Building for People and Planet

Political Viewpoint for the Leigh-on-Sea News by Cllr Stuart Allen.

There’s been a lot of talk lately about the tens of thousands of new homes being pushed onto Southend by central government – top-down, with little regard for local voices.

From the Salvation Army land in the west to Bournes Green in the east, our city is facing a tidal wave of urban sprawl. Our infrastructure is under pressure, and the green spaces that make Southend special are under threat.

We do need more homes; people are living longer, and we need working-age people to keep our society going and to start families. But those homes must be built in the right places — and at the right price.

For too long, we’ve seen overpriced executive estates dumped on greenfield land, with barely a thought for schools, GP surgeries, bus routes or water. Generic, car-focused, cut-and-paste houses that could be anywhere, and often don’t reflect Southend’s character or needs.

However, across the country over a million homes already have planning permission and haven’t been built. Another million are sitting empty. Yet developers still demand more land. They’re hoarding it, inflating their balance sheets, not building homes.

We should be building on brownfield sites near existing public transport infrastructure, creating homes that reflect our local identity. Just look at places like Cliff Town, mansion blocks, family homes, proper parks and tree-lined streets.
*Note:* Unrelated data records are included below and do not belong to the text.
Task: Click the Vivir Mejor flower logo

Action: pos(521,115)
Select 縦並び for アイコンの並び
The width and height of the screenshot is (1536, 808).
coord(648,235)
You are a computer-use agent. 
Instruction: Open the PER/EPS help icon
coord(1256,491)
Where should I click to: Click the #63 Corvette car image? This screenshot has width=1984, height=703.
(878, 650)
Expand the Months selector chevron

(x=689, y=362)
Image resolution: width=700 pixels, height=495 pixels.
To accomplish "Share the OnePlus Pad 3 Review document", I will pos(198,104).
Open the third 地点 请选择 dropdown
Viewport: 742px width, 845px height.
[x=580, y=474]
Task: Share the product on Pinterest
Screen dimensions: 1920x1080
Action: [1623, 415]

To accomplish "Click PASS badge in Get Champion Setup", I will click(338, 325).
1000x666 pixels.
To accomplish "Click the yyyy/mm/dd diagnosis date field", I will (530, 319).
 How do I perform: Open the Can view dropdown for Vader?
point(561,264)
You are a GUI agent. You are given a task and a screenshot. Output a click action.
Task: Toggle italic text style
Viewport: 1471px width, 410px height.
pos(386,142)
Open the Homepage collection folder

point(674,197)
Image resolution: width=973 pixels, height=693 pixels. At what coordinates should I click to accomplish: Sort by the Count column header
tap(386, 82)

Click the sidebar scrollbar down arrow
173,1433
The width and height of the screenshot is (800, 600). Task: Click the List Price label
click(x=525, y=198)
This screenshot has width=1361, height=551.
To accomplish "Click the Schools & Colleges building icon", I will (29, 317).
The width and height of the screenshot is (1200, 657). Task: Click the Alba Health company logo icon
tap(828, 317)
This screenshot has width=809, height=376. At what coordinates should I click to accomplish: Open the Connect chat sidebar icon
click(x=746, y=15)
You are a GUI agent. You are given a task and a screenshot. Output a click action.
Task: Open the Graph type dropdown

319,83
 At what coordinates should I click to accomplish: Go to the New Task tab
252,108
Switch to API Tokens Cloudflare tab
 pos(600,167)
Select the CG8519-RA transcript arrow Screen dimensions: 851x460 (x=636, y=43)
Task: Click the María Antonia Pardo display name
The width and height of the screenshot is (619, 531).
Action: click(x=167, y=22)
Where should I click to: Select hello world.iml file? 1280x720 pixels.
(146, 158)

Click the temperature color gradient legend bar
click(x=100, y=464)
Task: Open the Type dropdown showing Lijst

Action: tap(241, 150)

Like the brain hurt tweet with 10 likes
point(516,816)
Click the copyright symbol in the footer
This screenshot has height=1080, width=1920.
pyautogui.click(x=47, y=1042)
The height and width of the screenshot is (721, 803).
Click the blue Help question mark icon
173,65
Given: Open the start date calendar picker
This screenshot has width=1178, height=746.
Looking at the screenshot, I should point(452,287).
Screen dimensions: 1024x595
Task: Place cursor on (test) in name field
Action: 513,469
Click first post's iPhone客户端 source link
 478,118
Thoughtful, people-focused design that builds communities, not just postcodes.

Recently the Labour government announced plans to water down environmental protections further, weakening biodiversity net-gain rules that help our ecosystems. Simple steps like requiring swift boxes on new homes could be dropped. They’re even reclassifying parts of the green belt as ‘grey belt’ to make them easier to concrete over.

There is nothing “green” about building over high-quality farmland. These spaces could be rewilded or restored to produce food; something we’ll need more than ever as climate change affects harvests across Europe. Once they’re gone, they’re gone.

Adding to the housing crisis, council housing has been neglected since the 1980s and we’re now living with the consequences; sky high mortgages making homes more unaffordable for all but the wealthiest, forcing families to work more hours. Developers were supposed to pick up the slack with so-called ‘affordable’ housing, but time and again they try to wriggle out of their commitments, claiming they’re “unviable.” Only recently, the developer now being lined up to build at Bournes Green tried to slash its social housing commitment from 30% to 15%. I sat on that planning committee, and I was proud to vote against it. But it shows how broken the system is.

The council needs to step up. We need to build high-quality council homes ourselves, not buy up homes squeezed onto unsuitable plots, beside noisy roads or under flight paths. The private sector can’t fill this gap. We need proper national funding for a new generation of social housing.

And we must fix the spread of HMOs. Family homes are being converted into shared housing without proper planning, piling pressure on local services and removing the types of houses we are short of. Some HMOs are well-designed, but others are clearly gaming the system. Right now, anyone can convert a house into an HMO without planning permission, unless it’s for more than five people. That needs to change. We’re pushing to strike a better balance.

Roads and rail are at a tipping point; building more roads won’t solve the problems, it’ll make things much worse. We need bold thinking: better buses, safe cycle lanes, and fewer short car journeys. Let’s make it easier, cheaper and safer to get around without the need for cars. As Enrique Peñalosa said, “a developed country is not a place where the poor have cars. It’s where the rich use public transportation.”

And we must bring jobs back to central Southend – especially green jobs. The green sector is growing three times faster than the wider economy. We’ve got the talent: in design, manufacturing and engineering. What we need now is the investment to unlock that potential and stop treating Southend as just a commuter town for London.

What we need is a joined-up plan – for homes, nature, and jobs. Only the Greens are offering that. We’re the only party putting communities and climate before developers and short-term profits.

The upcoming Local Plan is the one opportunity to have our say to try to secure and protect our valuable spaces, so I encourage each and everyone of you to get involved. This is your city. Make your voice heard.